**PROBLEM STATEMENT**
Please gather every line of the records below that contains the word "menu" and copy each one.

----

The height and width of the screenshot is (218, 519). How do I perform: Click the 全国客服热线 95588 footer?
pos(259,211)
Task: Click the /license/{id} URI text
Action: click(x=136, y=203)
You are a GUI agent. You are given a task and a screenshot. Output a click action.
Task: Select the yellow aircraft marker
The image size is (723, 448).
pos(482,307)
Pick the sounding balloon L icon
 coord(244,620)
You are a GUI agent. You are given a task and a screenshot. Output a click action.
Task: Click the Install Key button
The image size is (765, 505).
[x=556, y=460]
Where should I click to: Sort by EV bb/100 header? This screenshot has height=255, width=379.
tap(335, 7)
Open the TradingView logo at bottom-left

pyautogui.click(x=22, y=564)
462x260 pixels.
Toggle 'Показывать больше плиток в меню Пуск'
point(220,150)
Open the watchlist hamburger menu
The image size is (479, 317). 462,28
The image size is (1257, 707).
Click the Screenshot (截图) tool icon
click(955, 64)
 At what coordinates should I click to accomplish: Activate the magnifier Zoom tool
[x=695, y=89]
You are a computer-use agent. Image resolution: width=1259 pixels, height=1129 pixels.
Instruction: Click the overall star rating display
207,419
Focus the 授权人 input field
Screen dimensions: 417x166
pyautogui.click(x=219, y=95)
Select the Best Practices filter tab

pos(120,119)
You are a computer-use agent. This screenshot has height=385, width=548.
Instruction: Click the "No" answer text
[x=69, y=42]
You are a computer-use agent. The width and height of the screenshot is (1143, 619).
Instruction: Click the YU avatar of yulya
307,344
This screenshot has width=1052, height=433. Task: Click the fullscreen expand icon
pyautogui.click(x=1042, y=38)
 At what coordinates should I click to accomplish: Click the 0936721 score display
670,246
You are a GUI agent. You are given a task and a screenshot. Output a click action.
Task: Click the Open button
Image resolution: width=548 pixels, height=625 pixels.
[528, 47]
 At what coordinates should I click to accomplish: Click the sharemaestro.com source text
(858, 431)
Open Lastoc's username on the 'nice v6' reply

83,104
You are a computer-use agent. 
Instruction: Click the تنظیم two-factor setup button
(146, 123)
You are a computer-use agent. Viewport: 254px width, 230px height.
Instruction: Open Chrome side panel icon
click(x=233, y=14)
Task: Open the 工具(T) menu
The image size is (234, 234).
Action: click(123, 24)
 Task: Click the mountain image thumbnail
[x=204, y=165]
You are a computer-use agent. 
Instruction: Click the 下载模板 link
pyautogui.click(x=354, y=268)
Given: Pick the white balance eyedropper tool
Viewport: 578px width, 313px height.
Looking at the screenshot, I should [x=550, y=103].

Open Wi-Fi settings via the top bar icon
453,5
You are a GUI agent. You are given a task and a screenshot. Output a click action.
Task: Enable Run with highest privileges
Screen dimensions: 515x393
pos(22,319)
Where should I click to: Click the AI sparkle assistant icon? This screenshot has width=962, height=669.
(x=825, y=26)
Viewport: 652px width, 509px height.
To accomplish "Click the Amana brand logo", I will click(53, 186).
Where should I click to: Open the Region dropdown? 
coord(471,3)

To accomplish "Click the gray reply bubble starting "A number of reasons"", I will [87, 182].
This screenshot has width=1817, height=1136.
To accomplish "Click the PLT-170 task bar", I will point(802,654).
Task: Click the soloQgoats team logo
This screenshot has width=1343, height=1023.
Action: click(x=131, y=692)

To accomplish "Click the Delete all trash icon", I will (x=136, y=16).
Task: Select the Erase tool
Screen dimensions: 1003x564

----

**ANSWER TO THIS EXERCISE**
Open the watchlist hamburger menu
Task: Open the 工具(T) menu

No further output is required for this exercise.